La continuité territoriale appliquée aux Départements d’Outre-mer a été un des thèmes de la campagne présidentielle de 2002. Réélu, Jacques Chirac a chargé son gouvernement d’élaborer un texte de loi sur cette question. C’est ce qui a été fait par le vote de l’article 60 de la Loi-programme pour l’Outre-mer promulguée le 21 juillet 2003. Selon la loi, la dotation de continuité territoriale versée par l’État aux collectivités d’Outre-mer « est destinée à faciliter les déplacements des résidents de ces collectivités entre celles-ci et le territoire métropolitain. Elle contribue à financer une aide aux passagers aériens dans les conditions déterminées par la collectivité ».
À La Réunion, c’est la Région qui est chargée de gérer la dotation. Elle va donc élaborer des critères, car il est évident que l’enveloppe accordée par la loi (12 euros par habitant), ne permet pas de financer un aller-retour annuel pour tous les Réunionnais.

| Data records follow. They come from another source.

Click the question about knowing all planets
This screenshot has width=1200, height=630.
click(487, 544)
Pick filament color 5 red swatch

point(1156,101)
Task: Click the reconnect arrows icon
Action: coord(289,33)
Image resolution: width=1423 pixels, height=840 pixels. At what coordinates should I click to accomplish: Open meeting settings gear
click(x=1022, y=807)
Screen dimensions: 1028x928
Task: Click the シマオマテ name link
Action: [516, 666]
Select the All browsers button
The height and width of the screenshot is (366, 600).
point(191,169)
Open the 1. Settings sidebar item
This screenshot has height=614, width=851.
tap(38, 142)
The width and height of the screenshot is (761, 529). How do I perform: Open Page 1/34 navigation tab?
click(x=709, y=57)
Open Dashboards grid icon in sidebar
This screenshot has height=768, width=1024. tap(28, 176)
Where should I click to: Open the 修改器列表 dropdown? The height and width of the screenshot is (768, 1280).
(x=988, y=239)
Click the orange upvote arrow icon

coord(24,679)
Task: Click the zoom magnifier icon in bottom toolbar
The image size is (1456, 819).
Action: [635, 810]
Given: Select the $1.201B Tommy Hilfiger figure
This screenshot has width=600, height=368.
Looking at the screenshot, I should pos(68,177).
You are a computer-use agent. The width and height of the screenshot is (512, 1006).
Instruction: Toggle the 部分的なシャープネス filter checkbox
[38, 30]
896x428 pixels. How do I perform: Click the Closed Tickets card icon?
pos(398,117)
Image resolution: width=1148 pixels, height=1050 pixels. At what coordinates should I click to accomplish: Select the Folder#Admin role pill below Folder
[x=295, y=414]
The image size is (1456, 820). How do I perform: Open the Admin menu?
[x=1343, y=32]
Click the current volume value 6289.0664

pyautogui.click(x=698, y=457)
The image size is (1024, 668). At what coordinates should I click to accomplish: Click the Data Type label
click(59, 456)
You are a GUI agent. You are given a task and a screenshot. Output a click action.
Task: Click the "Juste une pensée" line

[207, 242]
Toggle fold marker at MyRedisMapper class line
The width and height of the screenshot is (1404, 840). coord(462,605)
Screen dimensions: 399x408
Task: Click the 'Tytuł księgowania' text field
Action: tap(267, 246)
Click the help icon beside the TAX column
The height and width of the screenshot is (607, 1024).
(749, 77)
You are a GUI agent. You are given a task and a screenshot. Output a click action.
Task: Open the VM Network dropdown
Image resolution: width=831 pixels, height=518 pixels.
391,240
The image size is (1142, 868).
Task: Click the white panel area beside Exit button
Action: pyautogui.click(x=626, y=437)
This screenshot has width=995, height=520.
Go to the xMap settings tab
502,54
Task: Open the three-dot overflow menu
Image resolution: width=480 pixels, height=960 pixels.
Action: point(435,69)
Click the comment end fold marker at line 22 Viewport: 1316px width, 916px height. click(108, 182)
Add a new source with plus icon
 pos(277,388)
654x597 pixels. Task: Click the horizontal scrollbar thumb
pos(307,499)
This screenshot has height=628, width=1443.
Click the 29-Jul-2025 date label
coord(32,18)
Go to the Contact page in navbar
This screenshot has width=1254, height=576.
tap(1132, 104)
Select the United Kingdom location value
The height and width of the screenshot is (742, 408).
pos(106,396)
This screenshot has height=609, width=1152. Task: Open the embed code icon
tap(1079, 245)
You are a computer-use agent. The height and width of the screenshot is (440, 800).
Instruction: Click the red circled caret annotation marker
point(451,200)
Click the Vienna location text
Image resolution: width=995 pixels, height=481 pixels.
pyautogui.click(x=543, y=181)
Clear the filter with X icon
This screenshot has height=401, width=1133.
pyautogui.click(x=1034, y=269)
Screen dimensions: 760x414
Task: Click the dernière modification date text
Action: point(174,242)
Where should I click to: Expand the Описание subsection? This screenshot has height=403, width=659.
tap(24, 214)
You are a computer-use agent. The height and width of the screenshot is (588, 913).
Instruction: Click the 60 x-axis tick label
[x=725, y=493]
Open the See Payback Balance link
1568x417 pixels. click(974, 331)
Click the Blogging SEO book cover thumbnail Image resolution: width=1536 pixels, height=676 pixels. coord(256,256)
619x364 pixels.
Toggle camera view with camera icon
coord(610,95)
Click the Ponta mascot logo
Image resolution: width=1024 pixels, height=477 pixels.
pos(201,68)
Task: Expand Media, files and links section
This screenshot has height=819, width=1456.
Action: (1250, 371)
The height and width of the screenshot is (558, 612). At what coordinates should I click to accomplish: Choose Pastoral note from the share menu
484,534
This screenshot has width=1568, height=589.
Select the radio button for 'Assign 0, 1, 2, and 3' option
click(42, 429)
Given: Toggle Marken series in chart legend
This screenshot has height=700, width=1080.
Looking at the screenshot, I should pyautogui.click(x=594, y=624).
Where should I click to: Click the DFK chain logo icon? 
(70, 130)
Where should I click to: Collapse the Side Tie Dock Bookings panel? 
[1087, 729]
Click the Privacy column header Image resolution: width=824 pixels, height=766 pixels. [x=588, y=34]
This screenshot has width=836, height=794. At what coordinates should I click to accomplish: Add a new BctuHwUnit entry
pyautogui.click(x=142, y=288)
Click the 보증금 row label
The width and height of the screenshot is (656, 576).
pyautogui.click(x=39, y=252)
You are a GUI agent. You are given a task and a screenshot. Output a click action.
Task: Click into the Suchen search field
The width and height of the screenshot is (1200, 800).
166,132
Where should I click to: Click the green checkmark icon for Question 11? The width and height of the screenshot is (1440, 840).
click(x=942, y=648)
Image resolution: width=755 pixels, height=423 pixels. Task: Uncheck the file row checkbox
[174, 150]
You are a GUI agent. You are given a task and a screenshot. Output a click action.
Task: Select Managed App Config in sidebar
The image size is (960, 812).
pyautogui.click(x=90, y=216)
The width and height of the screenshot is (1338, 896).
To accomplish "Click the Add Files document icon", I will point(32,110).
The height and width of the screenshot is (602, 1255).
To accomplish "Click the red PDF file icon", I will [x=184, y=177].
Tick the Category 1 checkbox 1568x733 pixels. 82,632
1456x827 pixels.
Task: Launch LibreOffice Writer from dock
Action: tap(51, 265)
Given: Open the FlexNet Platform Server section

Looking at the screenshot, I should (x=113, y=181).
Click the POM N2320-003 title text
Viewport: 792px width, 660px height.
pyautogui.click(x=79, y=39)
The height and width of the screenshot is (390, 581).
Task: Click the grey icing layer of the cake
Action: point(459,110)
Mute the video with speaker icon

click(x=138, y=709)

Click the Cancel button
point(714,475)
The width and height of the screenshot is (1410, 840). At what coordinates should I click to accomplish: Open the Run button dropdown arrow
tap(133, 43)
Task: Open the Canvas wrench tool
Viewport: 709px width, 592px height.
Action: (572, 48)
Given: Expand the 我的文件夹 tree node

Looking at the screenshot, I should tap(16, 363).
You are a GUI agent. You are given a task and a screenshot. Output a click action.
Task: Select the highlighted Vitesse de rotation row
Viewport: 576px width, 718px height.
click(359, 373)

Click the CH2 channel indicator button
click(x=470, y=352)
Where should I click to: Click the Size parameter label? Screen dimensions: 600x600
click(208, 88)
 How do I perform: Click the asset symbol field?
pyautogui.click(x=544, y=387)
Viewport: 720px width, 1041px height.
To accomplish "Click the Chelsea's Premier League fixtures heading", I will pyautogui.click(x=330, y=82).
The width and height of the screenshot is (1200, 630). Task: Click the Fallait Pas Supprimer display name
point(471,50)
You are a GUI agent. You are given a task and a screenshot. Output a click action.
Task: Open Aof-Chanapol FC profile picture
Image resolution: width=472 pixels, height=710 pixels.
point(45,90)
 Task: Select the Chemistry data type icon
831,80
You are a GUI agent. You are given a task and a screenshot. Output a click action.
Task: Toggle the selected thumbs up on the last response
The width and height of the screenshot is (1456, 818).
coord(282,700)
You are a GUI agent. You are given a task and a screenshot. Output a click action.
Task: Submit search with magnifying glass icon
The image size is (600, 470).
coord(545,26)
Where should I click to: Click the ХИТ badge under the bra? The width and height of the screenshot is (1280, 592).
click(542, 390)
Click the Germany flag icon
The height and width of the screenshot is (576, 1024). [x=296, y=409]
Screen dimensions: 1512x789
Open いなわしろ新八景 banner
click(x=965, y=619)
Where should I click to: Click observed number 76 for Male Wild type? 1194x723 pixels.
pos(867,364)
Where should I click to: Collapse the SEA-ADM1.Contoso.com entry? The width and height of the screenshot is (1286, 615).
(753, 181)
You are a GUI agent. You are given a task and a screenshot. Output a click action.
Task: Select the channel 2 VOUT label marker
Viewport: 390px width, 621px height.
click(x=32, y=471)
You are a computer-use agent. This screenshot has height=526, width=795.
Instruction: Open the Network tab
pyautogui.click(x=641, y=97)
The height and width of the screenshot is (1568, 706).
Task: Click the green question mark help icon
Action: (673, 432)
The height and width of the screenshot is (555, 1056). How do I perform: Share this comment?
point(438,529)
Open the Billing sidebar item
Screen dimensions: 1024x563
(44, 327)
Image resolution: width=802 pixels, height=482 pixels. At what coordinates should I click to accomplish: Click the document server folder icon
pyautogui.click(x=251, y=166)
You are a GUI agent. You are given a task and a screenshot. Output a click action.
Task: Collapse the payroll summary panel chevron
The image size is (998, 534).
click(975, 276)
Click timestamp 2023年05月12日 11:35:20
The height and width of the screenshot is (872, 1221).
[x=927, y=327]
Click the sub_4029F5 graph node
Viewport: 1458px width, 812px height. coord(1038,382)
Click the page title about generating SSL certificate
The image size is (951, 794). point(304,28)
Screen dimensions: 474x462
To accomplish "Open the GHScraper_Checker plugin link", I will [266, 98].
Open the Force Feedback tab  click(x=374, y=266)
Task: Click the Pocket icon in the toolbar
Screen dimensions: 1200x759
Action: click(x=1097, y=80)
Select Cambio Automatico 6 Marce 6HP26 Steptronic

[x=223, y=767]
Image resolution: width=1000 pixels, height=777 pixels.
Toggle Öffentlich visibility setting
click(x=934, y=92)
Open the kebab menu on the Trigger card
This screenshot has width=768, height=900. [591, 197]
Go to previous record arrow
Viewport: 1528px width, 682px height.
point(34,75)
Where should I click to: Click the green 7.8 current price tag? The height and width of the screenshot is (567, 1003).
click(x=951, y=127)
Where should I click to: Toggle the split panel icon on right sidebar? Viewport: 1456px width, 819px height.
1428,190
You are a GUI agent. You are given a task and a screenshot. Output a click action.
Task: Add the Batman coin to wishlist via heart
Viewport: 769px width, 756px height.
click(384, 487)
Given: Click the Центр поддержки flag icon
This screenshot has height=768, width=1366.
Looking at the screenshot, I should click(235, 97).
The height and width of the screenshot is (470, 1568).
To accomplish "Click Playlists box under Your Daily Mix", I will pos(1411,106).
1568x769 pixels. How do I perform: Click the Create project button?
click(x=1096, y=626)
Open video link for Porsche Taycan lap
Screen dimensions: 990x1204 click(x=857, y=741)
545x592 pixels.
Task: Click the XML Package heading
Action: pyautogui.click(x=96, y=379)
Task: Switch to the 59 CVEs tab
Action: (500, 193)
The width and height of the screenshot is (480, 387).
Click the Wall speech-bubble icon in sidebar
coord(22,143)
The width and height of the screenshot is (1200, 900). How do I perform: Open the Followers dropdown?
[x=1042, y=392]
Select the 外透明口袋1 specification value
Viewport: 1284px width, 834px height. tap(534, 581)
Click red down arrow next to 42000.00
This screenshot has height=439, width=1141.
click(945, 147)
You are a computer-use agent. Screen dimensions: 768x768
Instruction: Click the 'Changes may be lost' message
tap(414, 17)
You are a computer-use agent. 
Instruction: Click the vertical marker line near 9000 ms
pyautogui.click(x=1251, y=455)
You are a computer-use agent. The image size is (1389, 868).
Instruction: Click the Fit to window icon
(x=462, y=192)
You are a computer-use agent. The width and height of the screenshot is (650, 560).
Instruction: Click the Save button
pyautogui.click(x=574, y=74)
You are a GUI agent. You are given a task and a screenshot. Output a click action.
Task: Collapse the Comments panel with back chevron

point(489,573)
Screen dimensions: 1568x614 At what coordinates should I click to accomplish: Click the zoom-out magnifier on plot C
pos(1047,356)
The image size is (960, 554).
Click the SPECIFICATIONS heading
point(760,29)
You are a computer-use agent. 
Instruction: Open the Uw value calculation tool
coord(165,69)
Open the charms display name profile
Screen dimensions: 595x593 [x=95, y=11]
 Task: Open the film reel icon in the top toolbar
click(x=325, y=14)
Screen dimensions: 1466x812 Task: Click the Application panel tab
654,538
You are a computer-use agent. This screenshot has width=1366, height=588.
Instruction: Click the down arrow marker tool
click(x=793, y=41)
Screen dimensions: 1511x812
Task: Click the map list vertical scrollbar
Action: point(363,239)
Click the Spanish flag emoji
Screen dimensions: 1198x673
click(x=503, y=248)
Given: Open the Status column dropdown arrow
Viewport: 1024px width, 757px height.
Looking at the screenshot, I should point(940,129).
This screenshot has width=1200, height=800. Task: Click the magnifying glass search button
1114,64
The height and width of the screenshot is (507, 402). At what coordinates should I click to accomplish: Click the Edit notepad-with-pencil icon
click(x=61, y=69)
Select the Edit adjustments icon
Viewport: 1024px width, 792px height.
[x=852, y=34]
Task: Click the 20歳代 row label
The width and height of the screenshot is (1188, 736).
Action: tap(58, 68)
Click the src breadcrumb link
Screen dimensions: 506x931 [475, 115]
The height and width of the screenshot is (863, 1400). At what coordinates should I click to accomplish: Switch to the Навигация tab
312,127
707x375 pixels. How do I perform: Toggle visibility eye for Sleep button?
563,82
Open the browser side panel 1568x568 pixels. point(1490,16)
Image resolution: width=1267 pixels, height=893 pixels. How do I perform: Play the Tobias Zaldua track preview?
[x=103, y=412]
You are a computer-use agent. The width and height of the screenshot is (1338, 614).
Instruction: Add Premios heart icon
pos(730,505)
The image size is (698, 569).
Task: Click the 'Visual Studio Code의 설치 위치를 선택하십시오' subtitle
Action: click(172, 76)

La collectivité a mis en place plusieurs régimes successifs. Celui en vigueur est appliqué depuis décembre dernier. C’est celui qui est le plus adapté à la réalité réunionnaise, comme l’indique son succès. Il repose avant tout sur des critères sociaux. Il permet par exemple à une personne ayant des revenus tellement bas qu’elle n’est pas imposable sur ses recettes de bénéficier d’un billet aller-retour par an à moitié prix, quel qu’en soit le motif, et à une prise en charges intégrale du prix du billet lorsque le voyage est motivé par une présence obligatoire en France (décès, accident grave d’un parent, hospitalisation).
L’État engagé pour 10 ans
Ce dispositif a été approuvé par le gouvernement. Et il a été ensuite validé par la Commission européenne. Autrement dit, l’État est engagé pour les 10 prochaines années comme partenaire de ce dispositif. Charge à lui d’abonder la dotation de continuité territoriale pour que la Région puisse gérer le dispositif en fonction des critères sociaux qu’elle a décidés, et que l’État et l’Union Européenne ont approuvées pour une durée de 10 ans.
Force est de constater que c’est au moment où le dispositif monte en charge de manière spectaculaire que l’État ne respecte plus du tout son obligation légale. Face à ce manquement du partenaire, la Région est contrainte de suspendre le dispositif.
C’est une injustice qui touche essentiellement les plus pauvres des Réunionnais pour qui l’aide sociale est le seul moyen d’avoir droit à la continuité territoriale. Et face à cette injustice, les Réunionnais sont appelés à se rassembler pour exprimer leur solidarité envers leurs compatriotes les plus démunis. Une mobilisation pour faire respecter un principe : l’application de la loi.